Fast Integer Square Root For 8051
Fast integer square root computation in 8051 assembly
Introduction
Some microcontroller (MCU) appications need to compute the integer square root (sqrt
) function, quickly (i.e. avoiding division), and using a small number of instructions. This tip shows the implementation of 'Fast Integer Square Root' algorithm, described by Ross M. Fossler in Microchip's application note TB040.
While such application note reports the source code for the Microchip P18C252
MCU, here, the implementation for the 8051
MCU is shown.
Note, just a sketch of the algorithm is presented here, since the exact specification is given by the (provided) C source code. Anyway, I warmly encourage you reading the original Fossler paper.
The Goal
The goal is finding the integer approximation of the square root of a 16-bit
unsigned number, expressed as an unsigned 8-bit
(byte
) number.
Namely, the 16-bit number will be the argument of the assembly routine, the approximation of the number square root will be the routine return value.
The Algorithm
The algorithm is very simple: Iteratively, starting from most significant position (bit 7
of the byte), an 'additional' bit is added to a guess
number, then the squared guess
is compared with the routine argument (say arg
):
- If the
squared guess
is less thanarg
, then we keep the added bit in theguess
, shift the additional bit right and goto next iteration. - On the other hand, if the
squared guess
is greater thanarg
, then we remove the added bit from theguess
, shift the additional bit right and goto the next iteration.

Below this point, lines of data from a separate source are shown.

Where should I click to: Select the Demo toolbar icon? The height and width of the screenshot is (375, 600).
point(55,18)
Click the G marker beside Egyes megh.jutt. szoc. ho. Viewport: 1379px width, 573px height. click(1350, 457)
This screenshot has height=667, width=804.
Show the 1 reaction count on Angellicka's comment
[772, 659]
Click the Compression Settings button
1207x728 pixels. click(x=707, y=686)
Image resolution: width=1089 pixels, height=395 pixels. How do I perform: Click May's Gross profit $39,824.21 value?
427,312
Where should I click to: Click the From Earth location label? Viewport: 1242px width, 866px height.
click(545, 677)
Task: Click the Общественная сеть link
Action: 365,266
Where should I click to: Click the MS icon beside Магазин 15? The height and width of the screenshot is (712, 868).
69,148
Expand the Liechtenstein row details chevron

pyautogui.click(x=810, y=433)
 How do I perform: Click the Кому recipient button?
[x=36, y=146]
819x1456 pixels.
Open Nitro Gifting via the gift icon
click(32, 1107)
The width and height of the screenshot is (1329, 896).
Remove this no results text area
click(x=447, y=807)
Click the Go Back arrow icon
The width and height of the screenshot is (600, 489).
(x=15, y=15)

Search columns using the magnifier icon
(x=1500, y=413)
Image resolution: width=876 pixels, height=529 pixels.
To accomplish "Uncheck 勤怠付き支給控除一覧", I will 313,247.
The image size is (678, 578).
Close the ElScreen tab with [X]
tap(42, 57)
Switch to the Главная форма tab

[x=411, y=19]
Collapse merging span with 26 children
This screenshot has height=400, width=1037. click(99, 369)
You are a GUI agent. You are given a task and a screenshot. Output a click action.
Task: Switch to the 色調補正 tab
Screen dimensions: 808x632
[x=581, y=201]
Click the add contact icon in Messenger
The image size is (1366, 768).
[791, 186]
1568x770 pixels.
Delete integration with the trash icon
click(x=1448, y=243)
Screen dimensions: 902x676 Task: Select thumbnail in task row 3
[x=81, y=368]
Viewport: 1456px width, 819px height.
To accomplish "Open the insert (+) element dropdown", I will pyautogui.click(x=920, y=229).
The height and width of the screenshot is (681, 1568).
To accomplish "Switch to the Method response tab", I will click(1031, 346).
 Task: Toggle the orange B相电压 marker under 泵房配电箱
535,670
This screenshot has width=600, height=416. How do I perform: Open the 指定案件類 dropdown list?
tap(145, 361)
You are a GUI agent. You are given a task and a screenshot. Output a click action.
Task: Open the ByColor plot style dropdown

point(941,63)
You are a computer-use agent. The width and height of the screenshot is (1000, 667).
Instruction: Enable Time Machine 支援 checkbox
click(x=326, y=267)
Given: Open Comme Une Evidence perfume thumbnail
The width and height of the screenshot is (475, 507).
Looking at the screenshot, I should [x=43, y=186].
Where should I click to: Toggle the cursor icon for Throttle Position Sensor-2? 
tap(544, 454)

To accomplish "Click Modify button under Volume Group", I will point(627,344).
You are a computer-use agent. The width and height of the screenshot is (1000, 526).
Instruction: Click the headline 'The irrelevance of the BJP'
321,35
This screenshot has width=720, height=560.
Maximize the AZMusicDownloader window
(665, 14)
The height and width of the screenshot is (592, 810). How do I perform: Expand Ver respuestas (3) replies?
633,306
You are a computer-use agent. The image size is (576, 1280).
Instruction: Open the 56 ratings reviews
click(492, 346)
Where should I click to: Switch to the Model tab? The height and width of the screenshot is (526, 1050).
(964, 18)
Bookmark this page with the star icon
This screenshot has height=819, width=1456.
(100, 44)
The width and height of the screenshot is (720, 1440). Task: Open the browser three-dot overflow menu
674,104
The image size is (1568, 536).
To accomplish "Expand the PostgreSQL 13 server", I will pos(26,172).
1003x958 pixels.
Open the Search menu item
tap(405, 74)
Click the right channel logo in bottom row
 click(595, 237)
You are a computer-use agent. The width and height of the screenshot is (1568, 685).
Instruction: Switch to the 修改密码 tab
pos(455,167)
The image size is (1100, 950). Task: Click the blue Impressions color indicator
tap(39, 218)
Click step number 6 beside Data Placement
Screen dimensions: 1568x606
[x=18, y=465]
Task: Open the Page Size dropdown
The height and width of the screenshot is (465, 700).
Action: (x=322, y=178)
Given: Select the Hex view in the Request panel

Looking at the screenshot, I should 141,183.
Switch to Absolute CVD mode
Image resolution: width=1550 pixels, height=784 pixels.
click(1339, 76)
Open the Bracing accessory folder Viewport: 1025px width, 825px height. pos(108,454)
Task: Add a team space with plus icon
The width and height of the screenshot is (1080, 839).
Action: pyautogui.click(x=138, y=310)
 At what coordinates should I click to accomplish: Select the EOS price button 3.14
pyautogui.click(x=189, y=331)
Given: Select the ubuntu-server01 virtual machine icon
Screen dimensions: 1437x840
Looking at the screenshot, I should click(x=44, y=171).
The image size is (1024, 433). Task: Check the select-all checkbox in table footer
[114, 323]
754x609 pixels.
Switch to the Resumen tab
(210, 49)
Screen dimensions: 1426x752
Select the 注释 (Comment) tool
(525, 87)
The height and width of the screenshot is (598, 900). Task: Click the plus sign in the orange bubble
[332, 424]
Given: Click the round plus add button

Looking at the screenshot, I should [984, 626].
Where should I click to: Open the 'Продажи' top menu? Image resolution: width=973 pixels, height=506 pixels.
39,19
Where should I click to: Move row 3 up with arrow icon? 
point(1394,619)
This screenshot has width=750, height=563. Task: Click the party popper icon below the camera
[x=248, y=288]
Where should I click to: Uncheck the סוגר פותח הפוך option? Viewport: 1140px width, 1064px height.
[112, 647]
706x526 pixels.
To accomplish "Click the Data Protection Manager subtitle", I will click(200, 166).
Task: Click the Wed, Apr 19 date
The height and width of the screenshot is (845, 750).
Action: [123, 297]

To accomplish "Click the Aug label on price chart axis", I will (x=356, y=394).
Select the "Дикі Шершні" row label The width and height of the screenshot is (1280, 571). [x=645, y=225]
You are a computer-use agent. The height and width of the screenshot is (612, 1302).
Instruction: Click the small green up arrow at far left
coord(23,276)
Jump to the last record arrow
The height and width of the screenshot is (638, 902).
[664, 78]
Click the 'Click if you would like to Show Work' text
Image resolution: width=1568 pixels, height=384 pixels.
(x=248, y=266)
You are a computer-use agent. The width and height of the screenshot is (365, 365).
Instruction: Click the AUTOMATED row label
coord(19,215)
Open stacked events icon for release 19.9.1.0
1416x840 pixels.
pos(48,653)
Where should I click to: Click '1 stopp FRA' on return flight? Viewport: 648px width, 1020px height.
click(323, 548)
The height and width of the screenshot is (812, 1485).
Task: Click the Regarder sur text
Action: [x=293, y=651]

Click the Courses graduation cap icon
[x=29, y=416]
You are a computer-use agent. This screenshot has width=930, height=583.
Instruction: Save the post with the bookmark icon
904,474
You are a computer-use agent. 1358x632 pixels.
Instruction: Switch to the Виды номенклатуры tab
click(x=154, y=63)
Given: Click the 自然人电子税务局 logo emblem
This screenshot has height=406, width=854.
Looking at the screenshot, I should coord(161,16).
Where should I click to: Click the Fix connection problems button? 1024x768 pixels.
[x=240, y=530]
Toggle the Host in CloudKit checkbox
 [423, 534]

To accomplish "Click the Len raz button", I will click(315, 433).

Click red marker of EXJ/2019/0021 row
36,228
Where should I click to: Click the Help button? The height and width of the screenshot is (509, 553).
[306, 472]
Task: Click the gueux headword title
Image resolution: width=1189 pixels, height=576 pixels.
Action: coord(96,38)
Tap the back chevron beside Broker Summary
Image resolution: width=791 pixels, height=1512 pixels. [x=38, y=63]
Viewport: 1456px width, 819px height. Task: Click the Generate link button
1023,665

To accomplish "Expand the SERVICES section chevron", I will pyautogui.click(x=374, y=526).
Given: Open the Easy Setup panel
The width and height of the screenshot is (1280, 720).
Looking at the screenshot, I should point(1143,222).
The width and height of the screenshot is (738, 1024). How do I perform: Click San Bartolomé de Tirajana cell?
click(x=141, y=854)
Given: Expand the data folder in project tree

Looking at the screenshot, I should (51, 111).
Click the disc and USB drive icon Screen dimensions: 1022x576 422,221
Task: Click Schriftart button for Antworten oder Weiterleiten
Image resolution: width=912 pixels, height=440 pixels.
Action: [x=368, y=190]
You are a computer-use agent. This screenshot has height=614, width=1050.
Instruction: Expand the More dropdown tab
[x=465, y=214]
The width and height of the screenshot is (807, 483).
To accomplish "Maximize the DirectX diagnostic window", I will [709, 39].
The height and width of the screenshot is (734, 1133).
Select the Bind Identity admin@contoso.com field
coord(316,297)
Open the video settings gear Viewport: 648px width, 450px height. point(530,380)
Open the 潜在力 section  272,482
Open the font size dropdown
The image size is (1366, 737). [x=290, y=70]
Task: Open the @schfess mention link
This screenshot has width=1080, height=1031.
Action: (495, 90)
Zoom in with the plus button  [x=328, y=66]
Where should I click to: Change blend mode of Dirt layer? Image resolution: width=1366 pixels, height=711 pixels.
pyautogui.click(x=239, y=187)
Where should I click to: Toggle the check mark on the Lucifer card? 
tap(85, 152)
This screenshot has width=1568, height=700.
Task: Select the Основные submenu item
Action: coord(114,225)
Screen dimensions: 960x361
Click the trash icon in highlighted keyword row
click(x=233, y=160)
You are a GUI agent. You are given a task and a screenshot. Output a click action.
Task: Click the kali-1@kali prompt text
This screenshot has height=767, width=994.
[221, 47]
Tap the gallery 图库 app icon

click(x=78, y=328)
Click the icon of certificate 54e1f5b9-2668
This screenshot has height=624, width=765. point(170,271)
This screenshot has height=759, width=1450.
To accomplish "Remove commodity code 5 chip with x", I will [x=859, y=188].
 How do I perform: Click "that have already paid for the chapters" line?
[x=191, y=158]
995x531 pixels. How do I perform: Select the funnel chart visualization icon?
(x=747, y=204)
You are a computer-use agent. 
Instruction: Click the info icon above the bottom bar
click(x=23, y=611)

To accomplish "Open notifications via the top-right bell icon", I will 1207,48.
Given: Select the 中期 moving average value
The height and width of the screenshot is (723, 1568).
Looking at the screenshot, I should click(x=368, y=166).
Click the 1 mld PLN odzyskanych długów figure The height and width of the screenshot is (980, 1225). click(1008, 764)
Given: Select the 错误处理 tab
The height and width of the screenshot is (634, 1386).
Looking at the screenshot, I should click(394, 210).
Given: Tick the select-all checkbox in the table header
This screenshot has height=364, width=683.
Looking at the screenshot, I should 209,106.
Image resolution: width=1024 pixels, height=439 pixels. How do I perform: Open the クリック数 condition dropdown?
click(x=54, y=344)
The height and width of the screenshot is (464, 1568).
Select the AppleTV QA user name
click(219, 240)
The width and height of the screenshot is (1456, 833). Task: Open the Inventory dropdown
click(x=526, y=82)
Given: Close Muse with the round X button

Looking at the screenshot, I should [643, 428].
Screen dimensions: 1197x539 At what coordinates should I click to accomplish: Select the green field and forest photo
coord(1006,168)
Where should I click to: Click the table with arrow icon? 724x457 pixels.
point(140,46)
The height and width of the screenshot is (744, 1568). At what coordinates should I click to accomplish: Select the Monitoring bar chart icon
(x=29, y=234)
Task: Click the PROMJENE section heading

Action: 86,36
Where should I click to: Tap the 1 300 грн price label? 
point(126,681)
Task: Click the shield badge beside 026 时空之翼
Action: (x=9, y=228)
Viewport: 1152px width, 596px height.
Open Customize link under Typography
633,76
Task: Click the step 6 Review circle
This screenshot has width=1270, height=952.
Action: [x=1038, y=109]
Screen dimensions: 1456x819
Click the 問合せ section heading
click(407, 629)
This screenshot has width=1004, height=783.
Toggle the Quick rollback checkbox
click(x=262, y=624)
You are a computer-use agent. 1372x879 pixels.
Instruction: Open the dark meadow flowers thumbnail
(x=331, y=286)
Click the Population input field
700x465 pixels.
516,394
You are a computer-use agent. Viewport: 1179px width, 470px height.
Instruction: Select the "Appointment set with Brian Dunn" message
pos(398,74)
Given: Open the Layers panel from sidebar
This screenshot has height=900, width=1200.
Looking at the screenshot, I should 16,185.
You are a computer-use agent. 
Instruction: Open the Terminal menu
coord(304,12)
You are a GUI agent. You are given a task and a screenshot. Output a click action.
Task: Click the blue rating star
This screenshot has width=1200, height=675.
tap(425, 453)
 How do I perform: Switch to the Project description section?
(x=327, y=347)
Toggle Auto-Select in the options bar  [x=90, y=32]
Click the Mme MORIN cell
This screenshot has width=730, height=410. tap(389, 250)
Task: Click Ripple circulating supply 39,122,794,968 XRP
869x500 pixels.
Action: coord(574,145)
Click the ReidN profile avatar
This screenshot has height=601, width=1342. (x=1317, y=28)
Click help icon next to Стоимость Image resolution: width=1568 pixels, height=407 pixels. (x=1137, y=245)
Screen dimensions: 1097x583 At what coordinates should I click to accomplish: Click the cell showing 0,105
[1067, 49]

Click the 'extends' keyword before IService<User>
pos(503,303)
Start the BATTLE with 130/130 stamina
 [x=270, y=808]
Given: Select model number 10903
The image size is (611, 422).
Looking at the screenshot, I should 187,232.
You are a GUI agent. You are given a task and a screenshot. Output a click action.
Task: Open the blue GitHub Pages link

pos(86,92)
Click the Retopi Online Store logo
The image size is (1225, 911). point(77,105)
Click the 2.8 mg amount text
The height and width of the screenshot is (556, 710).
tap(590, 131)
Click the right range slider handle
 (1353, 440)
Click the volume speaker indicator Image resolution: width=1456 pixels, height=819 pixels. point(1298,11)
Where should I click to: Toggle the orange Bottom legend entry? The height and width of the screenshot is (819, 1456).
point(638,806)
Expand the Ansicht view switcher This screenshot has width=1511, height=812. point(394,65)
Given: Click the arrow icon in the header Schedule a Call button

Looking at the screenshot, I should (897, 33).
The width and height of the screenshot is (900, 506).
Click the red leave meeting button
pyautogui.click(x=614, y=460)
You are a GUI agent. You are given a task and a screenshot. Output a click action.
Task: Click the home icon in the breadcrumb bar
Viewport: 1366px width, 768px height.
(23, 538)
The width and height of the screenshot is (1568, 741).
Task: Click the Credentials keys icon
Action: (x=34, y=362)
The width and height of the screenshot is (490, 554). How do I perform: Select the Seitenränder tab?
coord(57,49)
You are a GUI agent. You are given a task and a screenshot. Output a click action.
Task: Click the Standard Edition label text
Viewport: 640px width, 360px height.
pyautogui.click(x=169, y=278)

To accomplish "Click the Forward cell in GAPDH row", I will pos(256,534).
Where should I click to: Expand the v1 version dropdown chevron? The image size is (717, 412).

The process terminates either when the squared guess
is equal to the arg
or there is no more additional bit (it was shifted out of its byte).
The Code
The algorithm can be easily formulated using C
code.
uint8_t fast_sqrt_c(uint16_t n)
{
uint8_t g = 0x80; // initial guess
uint8_t b = 0x80; // 'additional' bit is in position 7
for (;;)
{
uint16_t g2 = g*g;
if ( g2 == n )
break; // an exact match is found
if ( g2 > n )
g ^= b; // here g*g > n, remove the added bit
b >>= 1; // shift right the 'addional' bit
if ( b == 0 )
break; // the 'additional' bit was shifted out, the iteration is complete
g |= b; // add the current 'additional bit'
}
return g;
}
The C
is useful because it
- represents a precise specification for the algorithm.
- can be compared with the
sqrt
function of the standardC
library, in order to fully establish the correctness of the algorithm. - can be compiled with a 'suitable' compiler in order to generate
8051
assemebly. Then, the produced assembly can be compared with the hand crafted algorithm implementation (for correctness, speed and MCU usage).
Step 2 was actually performed using GCC
on a Linux
box (the source fast_sqrt_c_test.c code is provided).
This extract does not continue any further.